The company’s transformation was led by a strategic partnership: a Kazakh businessman with deep local knowledge and a Georgian partner with a Harvard MBA and private equity background. This blend of local insight and global vision was critical to its success.
Kaspi has integrated itself into the fabric of daily life in Kazakhstan, going beyond commerce and payments to include essential government services like tax filing, car registration, and even marriage applications. This deep entrenchment creates a powerful moat.
Consumers in markets like Kazakhstan adopt new technologies more rapidly than in the US or Europe. With fewer legacy systems and entrenched habits to change, the adoption curve for new digital services is significantly steeper and faster.
In sharp contrast to most US tech firms, Kaspi's stock-based compensation is less than 0.5% of its revenue.

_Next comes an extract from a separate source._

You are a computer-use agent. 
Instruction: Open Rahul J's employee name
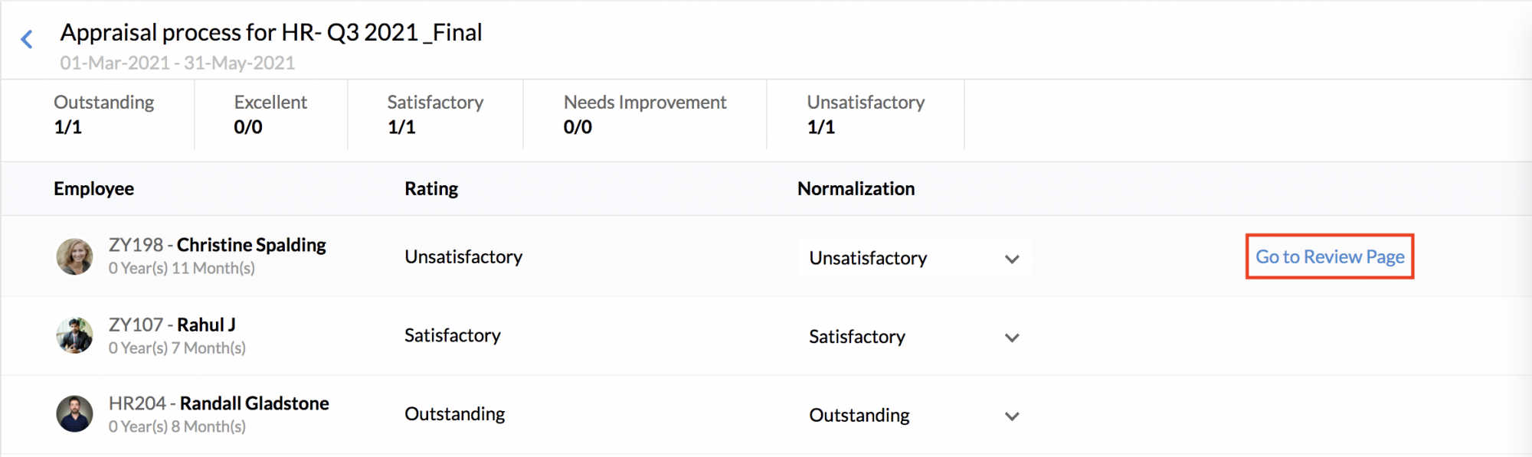pyautogui.click(x=206, y=325)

This means the share count remains flat over time without requiring costly buybacks, directly benefiting long-term shareholders.

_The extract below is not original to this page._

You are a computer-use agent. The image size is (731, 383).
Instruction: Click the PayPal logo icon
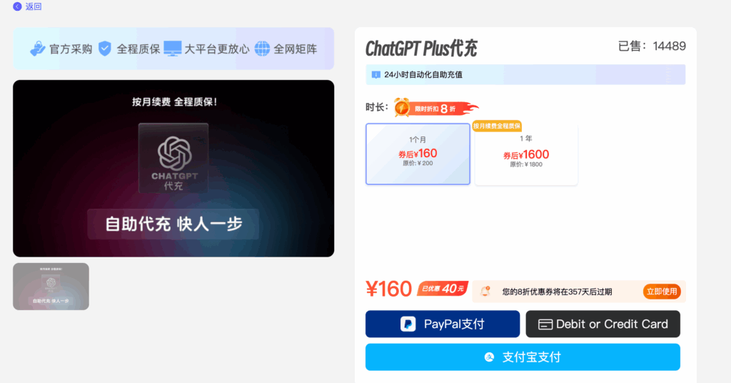point(408,324)
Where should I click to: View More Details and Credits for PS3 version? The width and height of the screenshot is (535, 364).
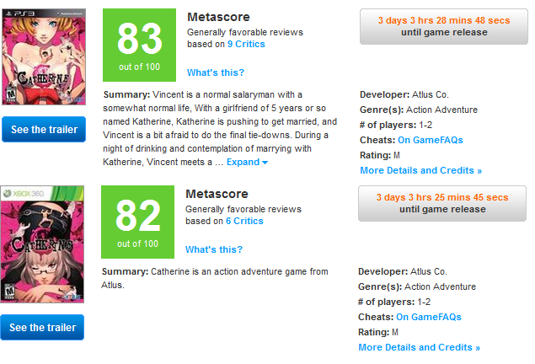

The payments segment is Kaspi's profit engine, contributing 40% of net income from only 16% of revenue. Its net income margin surpasses 65%—higher than Visa's—because it operates on its own closed-loop rails, eliminating intermediary fees.
Kaspi operates as a "Level 3" e-commerce player, focusing on quality products and fast delivery. Uniquely, it achieves this without heavy capital investment in logistics, instead relying on a nimble network of over 10,000 self-service parcel lockers.
By leveraging a complete financial picture of its users—income, spending, bill payments, and government data—Kaspi's super app can approve 99.9% of loan applications automatically in under six seconds with impressively low default rates.
Kaspi has a high recovery rate on defaulted unsecured loans because its app is vital for daily life (payments, taxes, etc.). Borrowers have a powerful incentive to repay to avoid losing access, creating a unique, non-collateral form of security.
The investment case for Kaspi is a "heads I win, tails I don't lose much" scenario. The 'tails' is owning a profitable, moated monopoly in Kazakhstan paying a high dividend. The 'heads' is the massive upside potential if its Turkish e-commerce acquisition succeeds.
Kaspi's CEO has purchased two football clubs, an expensive hobby. As a major shareholder, this personal cash need could motivate him to ensure Kaspi continues paying its significant dividend, aligning his interests with those of income-focused investors.
Despite being a software and payments company, Kaspi's returns for foreign investors are inextricably linked to crude oil prices. Kazakhstan's economy is heavily dependent on oil exports, making its currency, the Tenge, highly sensitive to the global energy market.